シャルドネの特徴は?ソムリエ・ワインエキスパート2次試験対策の視点から

ブドウ品種

シャルドネはフランス・ブルゴーニュ地方原産の白ブドウ品種ですが、現在では世界中で栽培される、白ワインを代表する国際品種です。

「個性がないのがシャルドネの個性」と言われることがありますが、これは決して品質が低いという意味ではありません。

品種そのものの香りが強すぎないため、産地や気候、造り手、醸造方法の違いを素直に映し出す品種という意味です。同じシャルドネでも、産地や造り方によって驚くほど表情が変わります。

僕は「個性がない」というよりも、「すべての要素が高いレベルでバランスしている品種」と考えています。だからこそ世界中で愛され、高級ワインにも数多く使われているのです。

産地

シャルドネはブルゴーニュ原産ですが、現在ではほぼすべての主要ワイン産地で栽培されています。

フランスではブルゴーニュをはじめ、シャンパーニュ、ジュラ、ラングドックなど幅広い地域で栽培されています。

さらにアメリカ・カリフォルニア、オーストラリア、ニュージーランド、チリ、アルゼンチン、南アフリカなど、ニューワールドでも非常に重要な品種です。

日本でも山梨県や長野県を中心に栽培され、高品質なシャルドネが数多く造られています。

これほど世界中で栽培される理由は、環境への適応力が高く、産地や造り手の個性を表現しやすいからです。寒冷地では引き締まったスタイルに、温暖な地域では果実味豊かでボリューム感のあるスタイルになりやすく、さらに樽熟成の有無によっても印象は大きく変わります。

外観

色調はレモンイエローから黄金色まで幅広く見られます。

試験では比較的色が濃く見えることも多く、熟度の高いブドウや樽熟成を経たワインでは黄色味が強く感じられることがあります。

香り

シャルドネの香りは、白桃、洋梨、リンゴ、レモン、グレープフルーツなど、上品で穏やかな果実香が中心です。
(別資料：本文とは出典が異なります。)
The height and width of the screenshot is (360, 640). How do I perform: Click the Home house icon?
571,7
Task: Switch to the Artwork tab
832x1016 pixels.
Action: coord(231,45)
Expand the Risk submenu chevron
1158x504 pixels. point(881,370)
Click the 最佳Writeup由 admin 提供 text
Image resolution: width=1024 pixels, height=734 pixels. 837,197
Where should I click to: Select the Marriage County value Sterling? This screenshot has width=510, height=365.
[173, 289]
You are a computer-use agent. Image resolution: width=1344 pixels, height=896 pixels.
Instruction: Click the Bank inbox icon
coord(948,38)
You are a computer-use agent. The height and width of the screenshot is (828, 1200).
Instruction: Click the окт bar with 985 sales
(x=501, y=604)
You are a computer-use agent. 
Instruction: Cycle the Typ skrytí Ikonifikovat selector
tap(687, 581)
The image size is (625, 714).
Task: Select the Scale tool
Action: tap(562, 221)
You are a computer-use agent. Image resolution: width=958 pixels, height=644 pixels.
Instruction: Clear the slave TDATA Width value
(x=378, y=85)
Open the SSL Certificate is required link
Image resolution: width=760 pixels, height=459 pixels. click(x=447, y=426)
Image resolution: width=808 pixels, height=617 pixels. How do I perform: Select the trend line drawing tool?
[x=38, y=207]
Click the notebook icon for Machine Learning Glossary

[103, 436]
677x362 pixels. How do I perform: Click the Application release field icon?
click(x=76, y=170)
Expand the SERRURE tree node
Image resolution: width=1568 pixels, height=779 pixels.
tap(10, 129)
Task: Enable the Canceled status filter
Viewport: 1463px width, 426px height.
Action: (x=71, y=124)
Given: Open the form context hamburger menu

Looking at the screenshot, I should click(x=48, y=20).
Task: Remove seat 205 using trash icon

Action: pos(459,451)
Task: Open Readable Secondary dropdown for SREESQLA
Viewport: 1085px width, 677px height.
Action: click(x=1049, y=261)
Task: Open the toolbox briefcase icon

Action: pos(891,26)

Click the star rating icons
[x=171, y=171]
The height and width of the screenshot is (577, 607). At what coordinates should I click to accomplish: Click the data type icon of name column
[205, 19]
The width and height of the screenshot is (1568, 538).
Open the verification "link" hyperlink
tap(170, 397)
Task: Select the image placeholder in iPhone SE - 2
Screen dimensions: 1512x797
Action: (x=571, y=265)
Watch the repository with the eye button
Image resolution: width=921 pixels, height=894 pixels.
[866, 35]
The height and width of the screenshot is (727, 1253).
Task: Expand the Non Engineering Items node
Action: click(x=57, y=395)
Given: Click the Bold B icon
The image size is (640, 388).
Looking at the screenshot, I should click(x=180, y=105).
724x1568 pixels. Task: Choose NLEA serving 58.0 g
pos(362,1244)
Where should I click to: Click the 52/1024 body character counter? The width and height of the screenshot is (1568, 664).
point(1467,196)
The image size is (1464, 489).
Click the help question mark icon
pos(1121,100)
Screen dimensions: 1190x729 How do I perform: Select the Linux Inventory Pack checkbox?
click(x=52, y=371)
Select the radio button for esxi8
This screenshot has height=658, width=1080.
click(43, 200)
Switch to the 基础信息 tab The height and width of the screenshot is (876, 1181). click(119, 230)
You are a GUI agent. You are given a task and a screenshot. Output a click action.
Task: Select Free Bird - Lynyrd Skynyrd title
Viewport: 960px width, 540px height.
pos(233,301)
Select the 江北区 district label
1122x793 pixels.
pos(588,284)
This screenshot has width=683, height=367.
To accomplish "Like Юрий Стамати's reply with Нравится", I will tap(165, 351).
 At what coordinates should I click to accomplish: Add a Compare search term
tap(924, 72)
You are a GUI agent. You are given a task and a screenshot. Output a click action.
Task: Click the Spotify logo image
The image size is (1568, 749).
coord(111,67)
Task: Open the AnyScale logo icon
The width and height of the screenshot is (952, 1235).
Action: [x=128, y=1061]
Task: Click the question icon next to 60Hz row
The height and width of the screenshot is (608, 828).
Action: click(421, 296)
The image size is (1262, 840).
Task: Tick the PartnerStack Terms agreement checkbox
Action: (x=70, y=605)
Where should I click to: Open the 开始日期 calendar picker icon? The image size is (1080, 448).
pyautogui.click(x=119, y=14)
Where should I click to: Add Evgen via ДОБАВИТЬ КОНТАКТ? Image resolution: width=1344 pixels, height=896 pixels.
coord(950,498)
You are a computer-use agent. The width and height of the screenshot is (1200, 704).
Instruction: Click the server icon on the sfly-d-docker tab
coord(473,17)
ソーヴィニヨン・ブランのような青草やハーブ、ゲヴュルツトラミネールのような華やかなアロマはあまり感じません。

一方で、樽熟成を行うと、バニラ、トースト、ナッツ、バターなどの複雑な香りが加わり、より奥行きのある味わいになります。

味わい

シャルドネは白ワインとしては非常にスケールの大きな品種です。

酸もしっかりありますが、それに負けない果実味とアルコールを備えています。そのため全体として非常にバランスが良く、飲み応えのあるワインになります。

また、ボディがしっかりしているため樽熟成との相性も抜群です。果実味が樽香に負けることなく、複雑さや奥行きを加えることができます。

試験対策

ソムリエ・ワインエキスパート試験では、シャルドネは非常に重要な品種です。

世界中で栽培され、産地や醸造方法によって姿を大きく変えるため、一つのイメージだけで決めつけないことが大切です。

まずは「白ワインとして大きなスケール感を持ち、酸・果実味・アルコールが高いレベルでバランスしている品種」という基本イメージを持つことをおすすめします。

シャルドネは避けて通れない品種です。まずはさまざまなスタイルを実際に飲み比べ、「これもシャルドネなんだ」と体感していくことが理解への近道だと思います。

なお、ソムリエ試験では産地や樽熟成の違いによるスタイルの見分け方が重要になります。このあたりの具体的な考え方やブラインドでのアプローチについては、有料記事で詳しく解説します。

まとめ

シャルドネは「個性がない品種」ではなく、「産地や造り手の個性を最も素直に表現できる品種」です。そして白ワインとしては非常にスケールが大きく、バランスに優れた世界最高峰のブドウ品種の一つです。

ソムリエ試験でも毎年のように重要な存在です。まずは基本的な特徴をしっかり押さえ、その上でさまざまなスタイルを経験していきましょう。